FRAGMENTO DEL TEXTO
=-=-=-=-=
LA
ARGENTINA QUE VI (29)
Una
línea alada cruza el mar, sin que el azul grisáceo, plúmbeo, de la superficie acierte
a reflejar las figuras en vuelo.
Navegamos el canal de Beagle, a un lado Chile, Argentina en el opuesto, sobre
aguas que son encuentro de dos océanos, pasillo acuático que conduce del
Atlántico al Pacífico, o viceversa, y que se abre camino entre montañas siempre
encanecidas por la nieve y de evocadores nombres, como Monte Olivia (arpón, en lengua indígena), o Cinco Hermanos. Tras de nosotros, va quedando Ushuaia.
Peregrinamos de un islote a otro, porque son
muchos los que emergen en medio de la inmensidad. En el de Casco, nos confundimos de aves. La primera impresión es que la
colonizan pingüinos. Lucen una pechera blanca que casa más con esos palmípedos
que con los cormoranes de nuestras costas, que se visten totalmente de negro.
Pero es que éstos que ahora vemos son imperiales.
Se diría que no cabe un ejemplar más sobre el roquedo estrecho y alargado. En
la zona más elevada, un cauquén común
mira con displicencia a la muchedumbre que se arracima bajo sus pies.
=-=-=-=-=
QUÉ SE PIDE
Escribe la continuación del relato sobre el canal de Beagle a partir de su última frase. Las líneas que vienen a continuación no tienen ninguna relación con el relato sobre el canal de Beagle.

[Entradas de datos recopiladas]
=-=-=-=-=
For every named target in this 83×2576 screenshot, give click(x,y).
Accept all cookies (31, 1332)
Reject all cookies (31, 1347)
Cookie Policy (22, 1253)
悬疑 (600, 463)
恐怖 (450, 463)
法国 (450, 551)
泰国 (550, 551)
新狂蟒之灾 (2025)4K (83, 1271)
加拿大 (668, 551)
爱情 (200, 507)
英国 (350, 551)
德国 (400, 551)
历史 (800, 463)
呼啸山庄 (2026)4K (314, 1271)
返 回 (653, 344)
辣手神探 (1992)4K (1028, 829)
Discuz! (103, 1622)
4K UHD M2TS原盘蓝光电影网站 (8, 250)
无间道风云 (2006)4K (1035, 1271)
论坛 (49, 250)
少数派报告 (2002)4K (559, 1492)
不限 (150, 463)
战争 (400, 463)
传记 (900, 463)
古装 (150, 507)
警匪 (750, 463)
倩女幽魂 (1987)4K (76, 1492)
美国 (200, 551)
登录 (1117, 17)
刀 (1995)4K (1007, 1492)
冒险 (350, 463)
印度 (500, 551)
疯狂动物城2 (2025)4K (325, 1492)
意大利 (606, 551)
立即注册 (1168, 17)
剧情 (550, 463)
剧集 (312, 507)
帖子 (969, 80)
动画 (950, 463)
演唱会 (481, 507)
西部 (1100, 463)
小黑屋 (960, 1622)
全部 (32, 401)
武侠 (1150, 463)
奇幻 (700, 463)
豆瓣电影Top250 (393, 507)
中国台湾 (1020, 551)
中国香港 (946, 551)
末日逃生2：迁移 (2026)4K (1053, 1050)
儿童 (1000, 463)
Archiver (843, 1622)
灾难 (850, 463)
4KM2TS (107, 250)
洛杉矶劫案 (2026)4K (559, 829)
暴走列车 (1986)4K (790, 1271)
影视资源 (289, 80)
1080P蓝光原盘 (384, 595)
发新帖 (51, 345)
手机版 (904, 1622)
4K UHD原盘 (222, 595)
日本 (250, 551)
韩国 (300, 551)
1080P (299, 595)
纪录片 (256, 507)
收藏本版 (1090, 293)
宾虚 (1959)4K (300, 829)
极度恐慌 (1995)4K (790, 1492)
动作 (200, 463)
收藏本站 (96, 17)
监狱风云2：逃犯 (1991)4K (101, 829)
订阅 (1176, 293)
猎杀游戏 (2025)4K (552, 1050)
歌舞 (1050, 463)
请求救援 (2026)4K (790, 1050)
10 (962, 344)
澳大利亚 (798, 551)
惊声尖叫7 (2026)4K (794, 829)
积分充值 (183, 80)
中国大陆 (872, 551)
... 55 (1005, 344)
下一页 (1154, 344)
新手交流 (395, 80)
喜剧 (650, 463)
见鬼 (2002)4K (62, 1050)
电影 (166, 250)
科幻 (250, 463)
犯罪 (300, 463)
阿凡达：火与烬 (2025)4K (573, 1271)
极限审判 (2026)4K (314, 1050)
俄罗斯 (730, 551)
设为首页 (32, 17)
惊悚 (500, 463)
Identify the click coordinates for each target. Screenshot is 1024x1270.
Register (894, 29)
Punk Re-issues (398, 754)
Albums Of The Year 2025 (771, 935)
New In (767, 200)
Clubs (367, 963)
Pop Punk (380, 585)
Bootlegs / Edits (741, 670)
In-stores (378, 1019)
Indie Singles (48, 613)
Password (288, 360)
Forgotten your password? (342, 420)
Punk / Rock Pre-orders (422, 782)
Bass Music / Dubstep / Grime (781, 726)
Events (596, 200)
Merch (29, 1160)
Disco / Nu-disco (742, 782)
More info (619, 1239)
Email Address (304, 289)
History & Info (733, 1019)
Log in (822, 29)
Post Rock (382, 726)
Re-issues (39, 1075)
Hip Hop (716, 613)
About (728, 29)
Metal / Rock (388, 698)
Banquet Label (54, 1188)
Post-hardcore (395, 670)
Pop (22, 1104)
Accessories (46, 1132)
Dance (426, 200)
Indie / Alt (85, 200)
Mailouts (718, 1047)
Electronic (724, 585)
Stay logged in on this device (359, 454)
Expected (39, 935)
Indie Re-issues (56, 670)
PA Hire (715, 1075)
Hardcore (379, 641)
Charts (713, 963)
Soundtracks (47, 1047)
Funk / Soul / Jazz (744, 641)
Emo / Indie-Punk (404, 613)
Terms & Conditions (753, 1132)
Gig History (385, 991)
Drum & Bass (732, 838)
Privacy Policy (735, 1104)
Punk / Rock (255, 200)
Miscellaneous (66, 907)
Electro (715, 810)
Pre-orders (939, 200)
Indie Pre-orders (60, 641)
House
=-=-=-=-=
RESPUESTA AL PROBLEMA
Aquí cazaban los indios yamanes, antes de que la llegada de los europeos los llevara a la
extinción. Los lobos o leones marinos ya habrán olvidado el peligro que
suponían para ellos sus incursiones y no los alarma la proximidad de nuestra
embarcación. Tan gregarios como los cormoranes
imperiales, juntan piel con piel en la isla Alicia o en las del archipiélago Los Iluminadores. La mayoría, bebés incluidos, sestea; a veces
perturban su modorra las querellas de las gaviotas. Una hembra muestra cierto
interés por la pelea entre dos de esas aves y sigue la disputa sin moverse del
sitio que ocupa. Cerca, en medio de la multitud, vocifera un macho que la dobla
en tamaño. A ojo de buen cubero, calculo que ese corpachón de apariencia
gelatinosa no debe de pesar menos de 350 kilos.
Sé que se alimentan de peces, mariscos, calamares… Qué riqueza submarina
no ha de haber en estos confines de la Tierra, para dar vida a tanto predador
como encontramos en nuestra singladura.
Los habitantes de la isla Lucas son cormoranes roqueros. Podrían presumir de las órbitas rojas de sus
ojos, que combinan muy estéticamente con la negrura del cuello. Anidan en su
cantil, más seguros que cuando los primitivos pobladores de estas costas
saqueaban su puesta o sus polluelos, descolgándose en la noche con teas desde
lo alto del paredón.
En otra isleta donde también son moradores,
creo ver un curioso individuo albino, que contrasta vivamente con la negrura de
sus vecinos. Pero se trata de un caranca.
Curiosamente, lo que me saca de dudas con respecto a su identidad es su pareja,
de color oscuro, que dibuja estrías en el vientre.
Dos horas y media después de haber zarpado,
retornamos a Ushuaia, que, vista desde el mar, se nos aparece a modo de
gigantesco anfiteatro, cuyas gradas escalan la montaña que le guarda las
espaldas.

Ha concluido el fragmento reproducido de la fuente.